On Wall Street, there is an old adage that goes, “If you want to succeed as an equity fund manager, follow interest rates and bond markets.”

So, how do we know if active stock fund managers are paying attention to bond markets? There is no ideal solution, but the performance of in-family bond funds is the proxy we use here. The skills required to build successful bond funds, we believe, will flow over and help provide above-average returns for in-family active equity funds. For example, if an asset management firm’s active bond managers underperformed during the last five years, we would expect their active equity equivalents to underperform as well.

With this premise in mind, we retrieved the performance of all US dollar-denominated funds over the previous five years, matched each actively managed equities fund to its fund family, and compared its performance to that of the average in-family fixed-income mutual fund.

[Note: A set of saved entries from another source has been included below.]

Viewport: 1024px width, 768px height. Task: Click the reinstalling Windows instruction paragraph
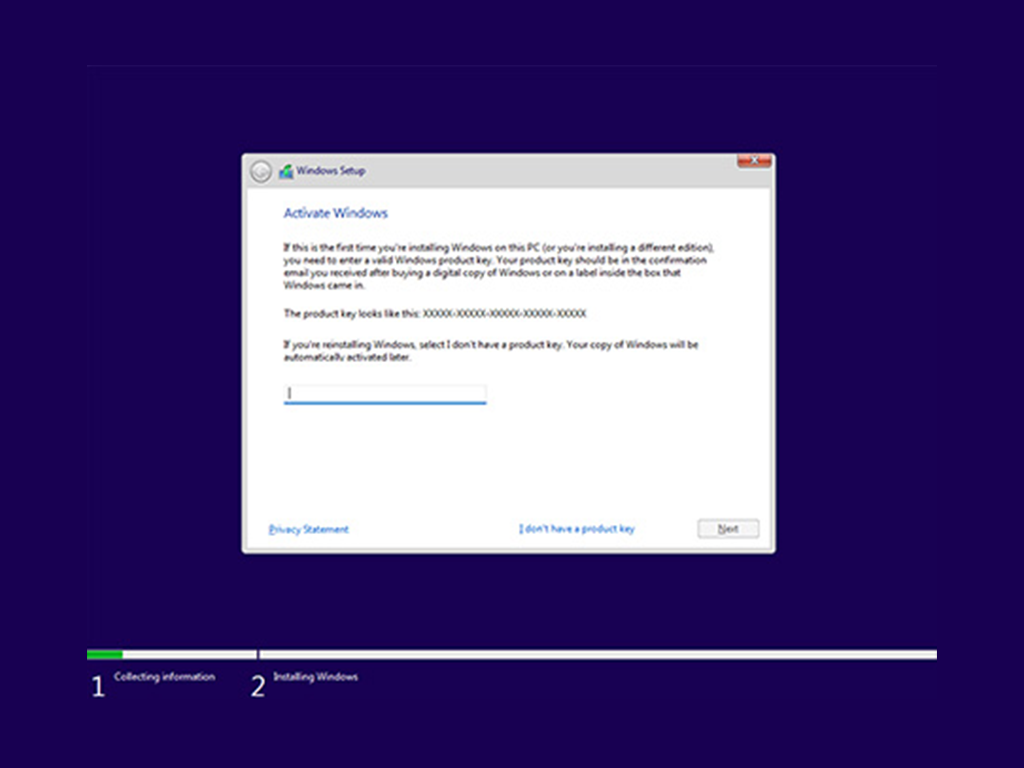[x=490, y=351]
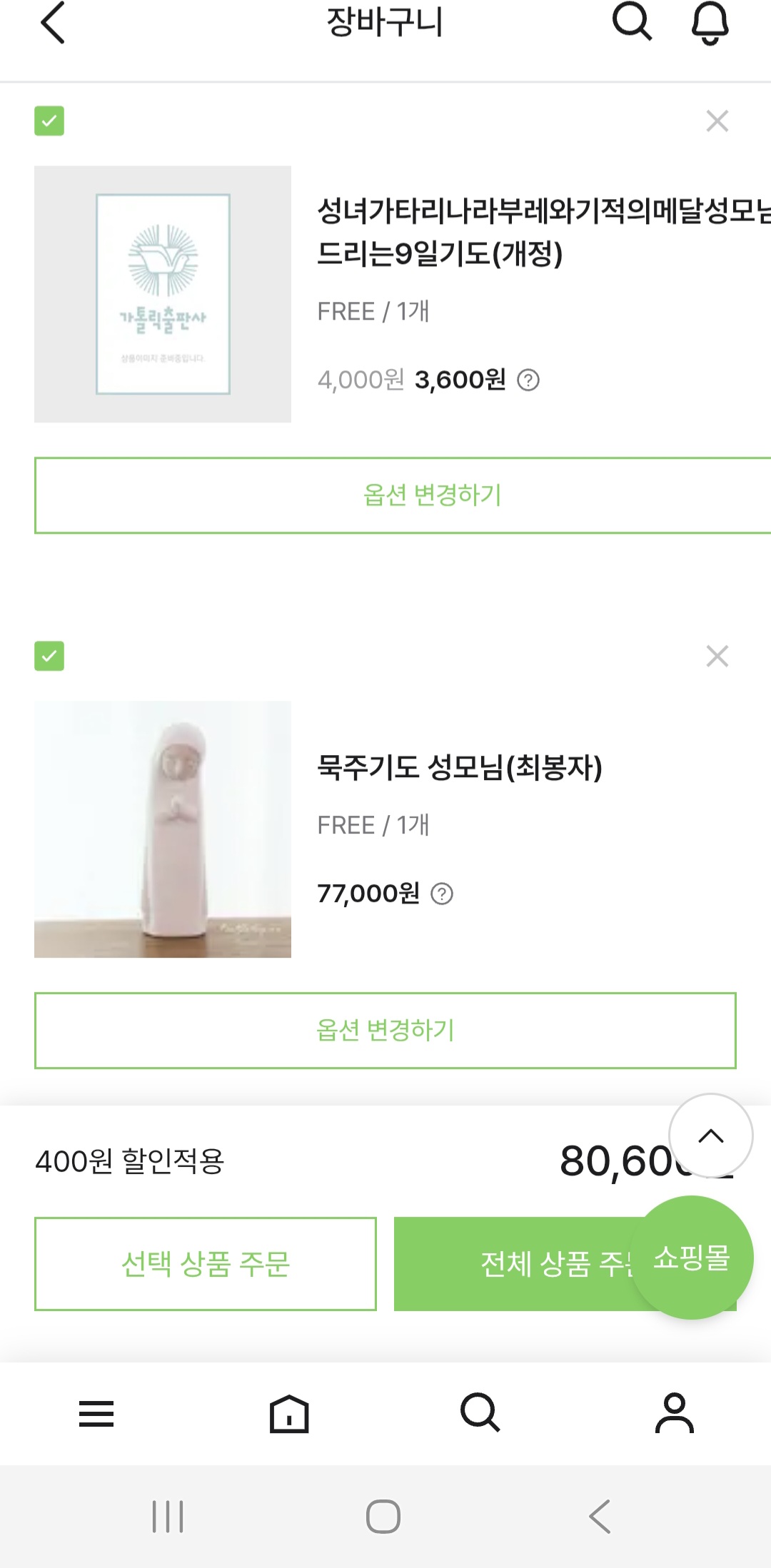Screen dimensions: 771x1568
Task: Open search from the top header
Action: pyautogui.click(x=632, y=21)
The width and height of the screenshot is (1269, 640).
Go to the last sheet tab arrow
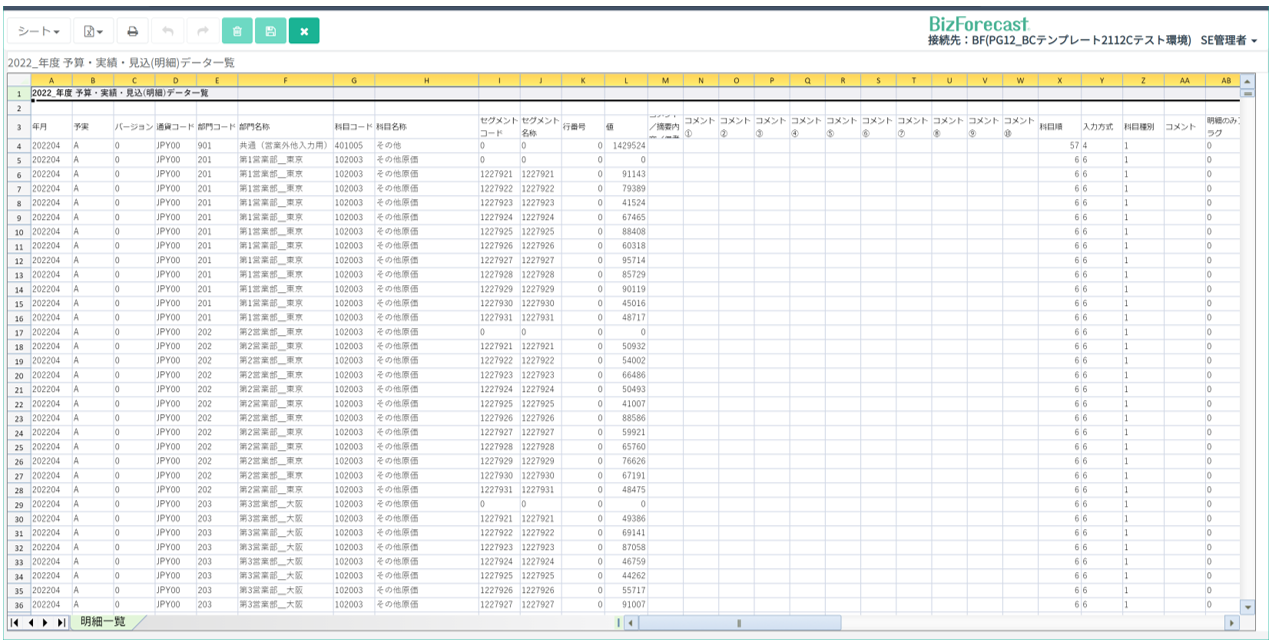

Our Bottom Bond Fund Performers category denotes funds with the worst performance quartile over the five years under consideration, while our Top Bond Fund Performers category denotes funds with the best performance quartile.

We put our idea to the test by investing in an actively managed emerging market, value, growth, small-cap, large-cap, and foreign equity funds. Our findings were mostly inconclusive.

For example, the average five-year return of emerging market equity funds in households with top-quartile bond managers was -1.22% per year, whereas those in families with bottom-quartile bond managers returned -1.12% per year. The -0.10 percentage point difference is hardly significant, demonstrating that bond fund performance in this area does not predict equity fund performance.
Top Bond Fund
(Same Fund Family)
Bottom Bond
Fund Performers
(Same Fund Family)
Emerging Market Equity –1.22% –1.12% –0.10%
Value Equity 8.44% 8.56% –0.12%
Growth Equity 9.28% 9.25% 0.03%
Small-Cap Equity 6.38% 6.89% –0.51%
Large-Cap Equity 7.33% 7.19% 0.14%
International Equity 1.02% 0.87% 0.15%

Large-cap and international stocks are the only two sub-asset classes with outcomes that could support our theory. Strong in-family bond fund performance is connected with 0.14 percentage points of equity fund outperformance per year when compared to the bottom quartile.

Overall, our findings show that a fund family’s performance with bond funds does not transcend to the equity side of the ledger. Of course, our in-family proxy may not be the best indicator of which stock fund managers are most concerned with interest rates and bond markets. To be sure, only a really unique collection of data would be able to correctly identify that cohort.